Now, the FHFA says it plans to scrap the entire rule and re-introduce a new one at an unspecified date next year.
In September, the Treasury and the FHFA announced that they had agreed on how much capital the GSEs should retain as they prepare to be transitioned out of conservatorship and back to the private sector.
As per the “capital agreements” signed with the Treasury and FHFA, Fannie Mae was to retain $25 billion and Freddie Mac was to retain $20 billion – at least initially.
The agreements in effect modify the existing Preferred Stock Purchase Agreements (PSPAs) that the GSEs have had in place with the federal government since their takeover in 2008.

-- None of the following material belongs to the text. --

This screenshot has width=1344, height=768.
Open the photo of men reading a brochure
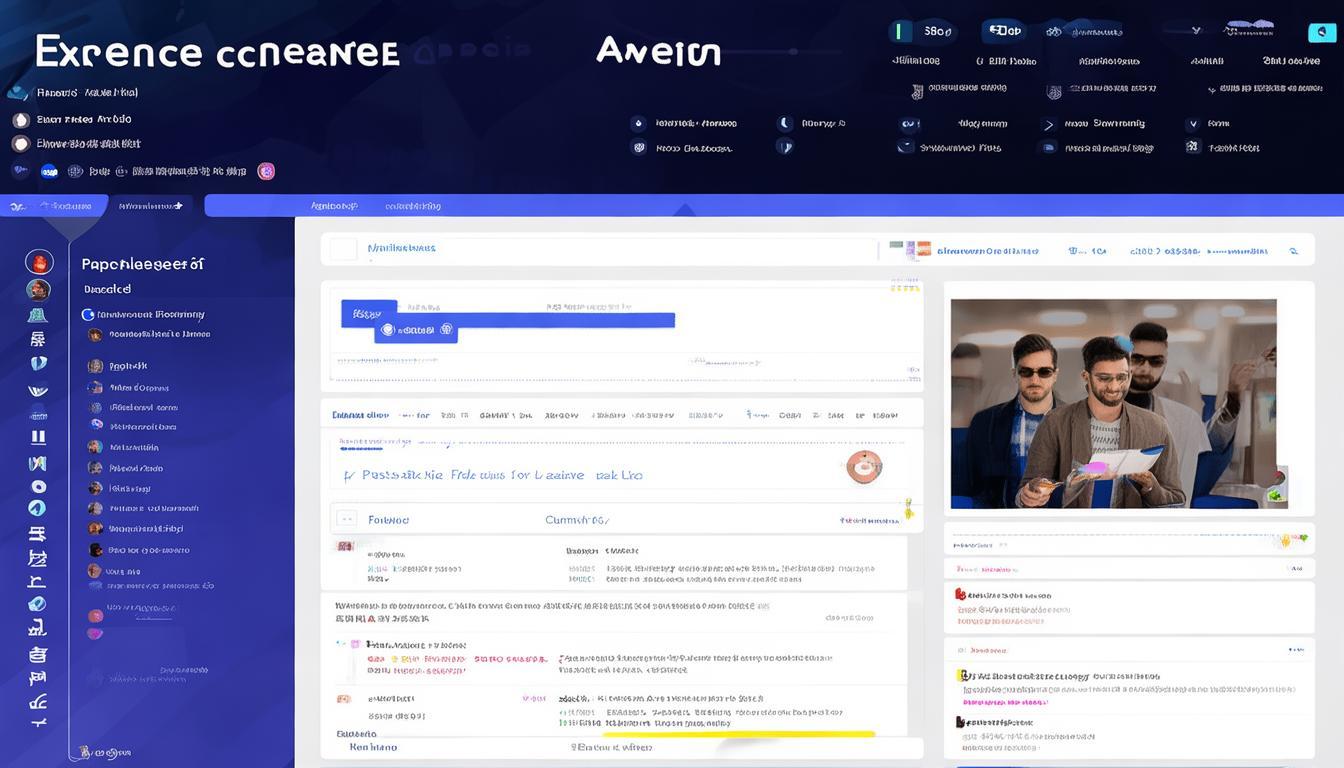point(1113,403)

In essence, PSPAs have been modified to permit Fannie Mae and Freddie Mac to retain additional earnings in excess of the $3 billion per company in capital reserves currently permitted.

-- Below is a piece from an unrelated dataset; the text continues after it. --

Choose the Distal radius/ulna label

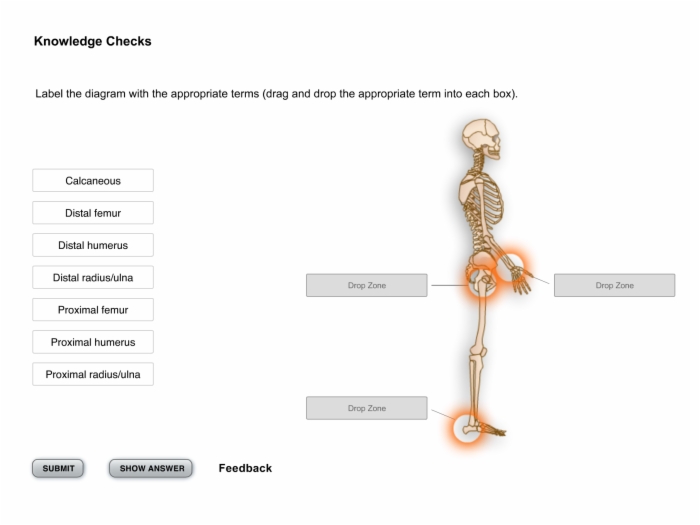93,277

“The 2018 Capital Rule was proposed before FHFA began the process of retaining capital at the [GSEs] as a first step toward ending the conservatorships,” says Mark Calabria, director of the FHFA, regulator of Fannie Mae and Freddie Mac, in a statement. “In fairness to all interested parties, the comments submitted during the previous rulemaking were submitted under a different set of assumptions about the future of the [GSEs]. During the process of the rulemaking, important issues were identified that will be addressed in the re-proposal.

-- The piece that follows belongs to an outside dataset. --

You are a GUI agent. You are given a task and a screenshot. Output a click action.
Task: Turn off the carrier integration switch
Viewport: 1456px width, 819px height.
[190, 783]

“The Capital Rule is one of the most important rules I will issue as director,” Calabria adds. “This rule will be re-proposed and finalized within a timeline fully consistent with ending the conservatorships. Requiring the [GSEs] to build capital that can properly support their risk ensures that taxpayers will never be on the hook again during an economic downturn.”
This includes “the development and implementation of a responsible transition plan to exit conservatorship, with appropriate readiness by the [GSEs],” the Scorecard states.
In addition the GSEs are to “provide support to FHFA as needed to develop a roadmap with milestones for exiting conservatorship,” and to “conduct such activities as directed by FHFA arising from recommendations in the Treasury and HUD Reform Plans.”
FHFA directed the companies to “develop and implement FHFA-approved strategies that ensure the efficient utilization of capital targeted to support the core guaranty business with adequate returns to attract the private capital necessary to enable an exit from the conservatorships.”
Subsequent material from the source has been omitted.